Document extract.
'''

Post by: Robert_Brenchley on September 28, 2007, 08:39:18
I harvested my crimson-flowered broad beans yesterday. I planted them very late, deliberately so as to avoid cross-pollination, and they were flowering through the worst of the weather. Hardly any were pollinated, so I left them all for seed. The result is 20 beans, half the number I planted in the first place.
Title: Re: Pathetic!
Post by: shirlton on September 28, 2007, 09:22:59
sods law Robert
Title: Re: Pathetic!
Post by: Lauren S on September 28, 2007, 10:44:18
Robert with the price of cattle at the moment you might be able to exchange 20 beans for one cow  ;D

Lauren  ::)
Title: Re: Pathetic!
Post by: Robert_Brenchley on September 28, 2007, 13:48:36
That wouldn't surprise me. When my brothers-in-law died we had to provide a cow for each funeral. In Freetown, capital of the poorest country in the world (last time I checked £1 was worth 3200 Leones), cows cost more than they did here, as thecity was under siege at the time. I wonder how the prices compare now; they must be almost unsaleable over here, if you can get them to market at all.

I'll buy some more seed, and plant it all. They don't have many beans to a pod, but they do have lots of flowers, so in a normal year, there should be lots of pods.
Title: Re: Pathetic!
Post by: Robert_Brenchley on September 29, 2007, 21:58:32
I got the POD catalogue today; crimson-flowered BB is 'very scarce this year'. I wonder why.
Title: Re: Pathetic!
Post by: Multiveg on September 30, 2007, 13:49:51
Poor pollination - fewer bees? One of the HDRA's (easier to type! lol) experiments for next year is a bee survey.
Title: Re: Pathetic!
Post by: Robert_Brenchley on September 30, 2007, 21:29:38
Honeybees won't affect small stands of bb's very much, as they don't attract them, though they will visit commercially grown field beans. Other pollinators will visit them, but in that dreadful weather, there was very little about. I think it must have had a major impact on some insect populations; I have Great Mullein on my plot, which is normally eaten to shreds in early summer by mullein moth caterpillars, I hardly saw a caterpillar on it this year.

'''

Written task 1.
Answer these questions using the forum thread about crimson-flowered broad beans.
(a) How many beans did the harvest yield?
(b) How does the POD catalogue describe the availability of crimson-flowered BB?
(c) Which plant on the plot is normally eaten to shreds by mullein moth caterpillars?

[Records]
'''

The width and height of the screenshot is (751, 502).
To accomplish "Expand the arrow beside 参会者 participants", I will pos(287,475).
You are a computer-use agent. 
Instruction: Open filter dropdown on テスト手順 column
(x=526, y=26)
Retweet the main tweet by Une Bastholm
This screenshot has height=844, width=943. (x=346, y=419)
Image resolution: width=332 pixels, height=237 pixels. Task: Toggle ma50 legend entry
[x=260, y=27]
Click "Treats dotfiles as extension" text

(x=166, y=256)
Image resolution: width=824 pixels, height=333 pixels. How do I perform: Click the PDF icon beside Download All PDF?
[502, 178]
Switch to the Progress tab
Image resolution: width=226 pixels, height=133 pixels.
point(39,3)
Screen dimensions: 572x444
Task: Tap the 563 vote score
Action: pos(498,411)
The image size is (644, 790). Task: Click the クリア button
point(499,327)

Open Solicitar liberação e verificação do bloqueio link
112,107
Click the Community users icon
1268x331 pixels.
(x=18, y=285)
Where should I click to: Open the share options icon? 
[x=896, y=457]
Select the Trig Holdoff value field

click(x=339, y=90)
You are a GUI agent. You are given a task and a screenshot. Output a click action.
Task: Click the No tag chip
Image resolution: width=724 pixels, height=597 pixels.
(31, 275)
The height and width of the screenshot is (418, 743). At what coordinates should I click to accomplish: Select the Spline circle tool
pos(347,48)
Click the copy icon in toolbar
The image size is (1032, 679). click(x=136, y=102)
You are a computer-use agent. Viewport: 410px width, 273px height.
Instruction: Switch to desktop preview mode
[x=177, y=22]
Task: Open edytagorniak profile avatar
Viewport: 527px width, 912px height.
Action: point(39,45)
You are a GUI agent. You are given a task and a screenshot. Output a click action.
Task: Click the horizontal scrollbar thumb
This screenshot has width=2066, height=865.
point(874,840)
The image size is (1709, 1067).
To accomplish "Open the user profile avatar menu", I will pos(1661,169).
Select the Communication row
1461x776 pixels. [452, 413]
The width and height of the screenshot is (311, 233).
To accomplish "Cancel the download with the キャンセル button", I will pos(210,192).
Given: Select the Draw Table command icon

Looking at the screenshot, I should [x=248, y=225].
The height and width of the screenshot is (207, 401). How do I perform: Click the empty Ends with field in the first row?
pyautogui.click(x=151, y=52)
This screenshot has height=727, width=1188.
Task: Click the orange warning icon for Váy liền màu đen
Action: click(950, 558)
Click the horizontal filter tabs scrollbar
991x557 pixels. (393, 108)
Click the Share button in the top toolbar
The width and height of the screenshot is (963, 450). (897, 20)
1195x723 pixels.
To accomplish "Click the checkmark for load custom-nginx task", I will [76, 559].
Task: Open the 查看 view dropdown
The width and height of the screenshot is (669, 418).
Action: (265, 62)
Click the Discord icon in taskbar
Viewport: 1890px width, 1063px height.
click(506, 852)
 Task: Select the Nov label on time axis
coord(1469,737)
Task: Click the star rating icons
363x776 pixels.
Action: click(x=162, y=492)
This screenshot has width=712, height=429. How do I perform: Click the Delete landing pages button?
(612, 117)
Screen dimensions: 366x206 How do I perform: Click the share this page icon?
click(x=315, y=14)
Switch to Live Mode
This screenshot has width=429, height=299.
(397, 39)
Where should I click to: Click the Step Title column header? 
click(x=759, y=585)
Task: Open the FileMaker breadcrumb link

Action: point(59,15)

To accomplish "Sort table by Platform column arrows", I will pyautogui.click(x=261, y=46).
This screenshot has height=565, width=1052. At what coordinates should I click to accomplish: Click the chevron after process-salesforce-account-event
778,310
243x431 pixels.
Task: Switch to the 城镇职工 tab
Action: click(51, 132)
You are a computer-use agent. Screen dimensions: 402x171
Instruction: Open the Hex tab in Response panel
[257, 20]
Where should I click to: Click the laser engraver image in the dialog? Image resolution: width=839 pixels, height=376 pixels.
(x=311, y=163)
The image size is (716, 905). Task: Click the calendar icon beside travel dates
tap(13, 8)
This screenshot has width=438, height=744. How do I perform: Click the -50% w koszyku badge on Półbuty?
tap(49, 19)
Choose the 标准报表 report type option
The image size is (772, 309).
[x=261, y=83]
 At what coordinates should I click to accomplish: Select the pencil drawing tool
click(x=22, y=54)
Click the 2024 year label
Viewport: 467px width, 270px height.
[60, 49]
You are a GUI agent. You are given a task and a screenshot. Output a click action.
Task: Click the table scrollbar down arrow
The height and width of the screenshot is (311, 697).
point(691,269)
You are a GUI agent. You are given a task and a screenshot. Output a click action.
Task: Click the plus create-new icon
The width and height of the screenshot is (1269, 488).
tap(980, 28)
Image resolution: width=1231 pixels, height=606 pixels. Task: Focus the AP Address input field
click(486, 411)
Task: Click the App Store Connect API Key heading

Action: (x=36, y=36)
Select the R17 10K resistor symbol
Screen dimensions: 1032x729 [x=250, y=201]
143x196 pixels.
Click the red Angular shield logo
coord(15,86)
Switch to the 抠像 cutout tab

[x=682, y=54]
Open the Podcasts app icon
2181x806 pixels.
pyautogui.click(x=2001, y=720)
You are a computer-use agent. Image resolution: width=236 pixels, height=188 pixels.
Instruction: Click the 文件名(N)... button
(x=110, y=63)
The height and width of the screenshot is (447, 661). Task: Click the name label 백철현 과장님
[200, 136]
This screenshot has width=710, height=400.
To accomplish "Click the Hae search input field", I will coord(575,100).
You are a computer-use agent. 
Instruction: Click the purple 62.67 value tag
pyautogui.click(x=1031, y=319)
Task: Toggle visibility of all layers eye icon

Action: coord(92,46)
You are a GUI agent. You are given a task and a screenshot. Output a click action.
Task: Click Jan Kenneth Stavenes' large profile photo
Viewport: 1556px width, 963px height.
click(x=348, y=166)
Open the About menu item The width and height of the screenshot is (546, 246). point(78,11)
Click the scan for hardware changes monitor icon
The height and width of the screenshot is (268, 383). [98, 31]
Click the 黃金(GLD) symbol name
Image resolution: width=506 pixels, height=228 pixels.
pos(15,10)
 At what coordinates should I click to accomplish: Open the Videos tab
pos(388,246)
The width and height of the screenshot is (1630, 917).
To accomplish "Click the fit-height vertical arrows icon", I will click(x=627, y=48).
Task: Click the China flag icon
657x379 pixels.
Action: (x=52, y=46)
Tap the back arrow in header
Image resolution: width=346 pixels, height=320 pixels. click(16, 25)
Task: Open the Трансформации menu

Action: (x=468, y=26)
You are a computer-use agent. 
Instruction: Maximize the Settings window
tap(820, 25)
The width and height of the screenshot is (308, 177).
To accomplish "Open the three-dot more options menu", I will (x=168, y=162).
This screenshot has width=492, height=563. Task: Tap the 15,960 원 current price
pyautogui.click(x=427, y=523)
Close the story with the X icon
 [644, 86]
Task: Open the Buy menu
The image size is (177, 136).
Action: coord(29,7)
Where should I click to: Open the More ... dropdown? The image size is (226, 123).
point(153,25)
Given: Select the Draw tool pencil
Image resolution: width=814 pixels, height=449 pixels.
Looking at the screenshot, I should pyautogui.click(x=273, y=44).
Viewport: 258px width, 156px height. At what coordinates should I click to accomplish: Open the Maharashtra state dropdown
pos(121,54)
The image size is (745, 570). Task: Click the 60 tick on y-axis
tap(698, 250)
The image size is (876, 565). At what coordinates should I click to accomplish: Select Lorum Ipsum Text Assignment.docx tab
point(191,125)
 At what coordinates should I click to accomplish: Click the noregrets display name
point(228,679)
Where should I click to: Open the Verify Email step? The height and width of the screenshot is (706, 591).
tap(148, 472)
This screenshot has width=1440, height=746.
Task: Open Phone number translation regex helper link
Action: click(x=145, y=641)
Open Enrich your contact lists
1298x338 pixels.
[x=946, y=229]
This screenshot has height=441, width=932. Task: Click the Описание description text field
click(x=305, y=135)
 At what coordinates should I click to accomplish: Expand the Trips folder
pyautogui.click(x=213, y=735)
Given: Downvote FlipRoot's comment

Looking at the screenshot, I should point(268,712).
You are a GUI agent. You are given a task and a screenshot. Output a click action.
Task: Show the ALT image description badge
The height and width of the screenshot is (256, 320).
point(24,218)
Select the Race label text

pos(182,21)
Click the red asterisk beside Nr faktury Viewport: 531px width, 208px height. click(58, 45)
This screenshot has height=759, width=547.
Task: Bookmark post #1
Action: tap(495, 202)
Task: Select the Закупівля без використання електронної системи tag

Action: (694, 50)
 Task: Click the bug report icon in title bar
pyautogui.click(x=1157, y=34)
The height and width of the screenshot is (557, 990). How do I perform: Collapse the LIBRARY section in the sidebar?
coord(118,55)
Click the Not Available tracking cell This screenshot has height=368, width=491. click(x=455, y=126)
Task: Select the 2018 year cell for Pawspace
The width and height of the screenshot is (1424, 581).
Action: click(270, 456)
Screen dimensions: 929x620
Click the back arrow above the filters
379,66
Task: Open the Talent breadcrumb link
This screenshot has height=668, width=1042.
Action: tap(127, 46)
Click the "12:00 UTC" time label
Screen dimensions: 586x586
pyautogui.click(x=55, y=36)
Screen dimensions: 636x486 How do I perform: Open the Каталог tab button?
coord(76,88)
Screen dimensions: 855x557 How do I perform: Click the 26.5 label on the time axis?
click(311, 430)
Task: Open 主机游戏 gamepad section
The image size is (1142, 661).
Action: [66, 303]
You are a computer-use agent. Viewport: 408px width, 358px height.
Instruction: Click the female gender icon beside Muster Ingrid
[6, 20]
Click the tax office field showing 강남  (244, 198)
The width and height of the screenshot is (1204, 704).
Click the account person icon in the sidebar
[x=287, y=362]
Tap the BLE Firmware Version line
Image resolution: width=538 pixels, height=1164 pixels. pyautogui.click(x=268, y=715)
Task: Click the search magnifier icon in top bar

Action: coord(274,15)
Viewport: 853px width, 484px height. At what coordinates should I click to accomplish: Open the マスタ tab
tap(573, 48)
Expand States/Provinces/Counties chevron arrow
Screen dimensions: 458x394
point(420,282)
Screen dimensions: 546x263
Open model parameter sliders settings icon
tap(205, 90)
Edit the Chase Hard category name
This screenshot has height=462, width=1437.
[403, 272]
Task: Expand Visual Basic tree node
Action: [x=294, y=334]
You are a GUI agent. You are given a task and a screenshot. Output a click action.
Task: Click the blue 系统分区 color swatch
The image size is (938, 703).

'''

Written task 2.
From the records, echo the lines starting at the line containing "Task: Click the App" up to and including the line containing "click(x=348, y=166)". Reproduce them without changes.

Answer 1.
(a) 20 beans.
(b) As 'very scarce this year'.
(c) Great Mullein.

Answer 2.
Task: Click the App Store Connect API Key heading

Action: (x=36, y=36)
Select the R17 10K resistor symbol
Screen dimensions: 1032x729 [x=250, y=201]
143x196 pixels.
Click the red Angular shield logo
coord(15,86)
Switch to the 抠像 cutout tab

[x=682, y=54]
Open the Podcasts app icon
2181x806 pixels.
pyautogui.click(x=2001, y=720)
You are a computer-use agent. Image resolution: width=236 pixels, height=188 pixels.
Instruction: Click the 文件名(N)... button
(x=110, y=63)
The height and width of the screenshot is (447, 661). Task: Click the name label 백철현 과장님
[200, 136]
This screenshot has width=710, height=400.
To accomplish "Click the Hae search input field", I will coord(575,100).
You are a computer-use agent. 
Instruction: Click the purple 62.67 value tag
pyautogui.click(x=1031, y=319)
Task: Toggle visibility of all layers eye icon

Action: coord(92,46)
You are a GUI agent. You are given a task and a screenshot. Output a click action.
Task: Click Jan Kenneth Stavenes' large profile photo
Viewport: 1556px width, 963px height.
click(x=348, y=166)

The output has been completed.